Exercise passage

-=-=-

These will be the most complex machines India has ever attempted. Open reporting describes boats of close to 10,000 tonnes, which the Warship Design Bureau is designing for construction at the Ship Building Centre in Visakhapatnam. A new 190-megawatt pressurised light-water reactor from the Bhabha Atomic Research Centre will power them, a generational jump over the smaller reactors in the Arihant-class boats. The design targets speeds above 30 knots and indigenous content of around 95 per cent, with foreign involvement limited mostly to design consultancy. The weapons fit centres on vertical-launch BrahMos cruise missiles, with a clear intention to carry India’s future hypersonic weapons, alongside heavyweight torpedoes for the classic hunter-killer role. Reports put first keel-laying around 2028, with the lead boat unlikely to enter service before the mid-2030s.
The reason for all this sits in the Indian Ocean itself. Chinese nuclear submarines now operate there with growing regularity and a fleet of fast, quiet, long-endurance SSNs is the only conventional answer to that presence that does not depend on permission from anyone abroad. The decades India spent leasing boats from Moscow were, in hindsight, the long apprenticeship for exactly this.

-=-=-

Directions
Reproduce the passage on India's planned nuclear attack submarines word for word.

Dataset extract
-=-=-

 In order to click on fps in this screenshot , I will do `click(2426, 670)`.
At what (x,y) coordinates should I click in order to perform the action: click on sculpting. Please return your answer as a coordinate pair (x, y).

-=-=-

Output
These will be the most complex machines India has ever attempted. Open reporting describes boats of close to 10,000 tonnes, which the Warship Design Bureau is designing for construction at the Ship Building Centre in Visakhapatnam. A new 190-megawatt pressurised light-water reactor from the Bhabha Atomic Research Centre will power them, a generational jump over the smaller reactors in the Arihant-class boats. The design targets speeds above 30 knots and indigenous content of around 95 per cent, with foreign involvement limited mostly to design consultancy. The weapons fit centres on vertical-launch BrahMos cruise missiles, with a clear intention to carry India’s future hypersonic weapons, alongside heavyweight torpedoes for the classic hunter-killer role. Reports put first keel-laying around 2028, with the lead boat unlikely to enter service before the mid-2030s.
The reason for all this sits in the Indian Ocean itself. Chinese nuclear submarines now operate there with growing regularity and a fleet of fast, quiet, long-endurance SSNs is the only conventional answer to that presence that does not depend on permission from anyone abroad. The decades India spent leasing boats from Moscow were, in hindsight, the long apprenticeship for exactly this.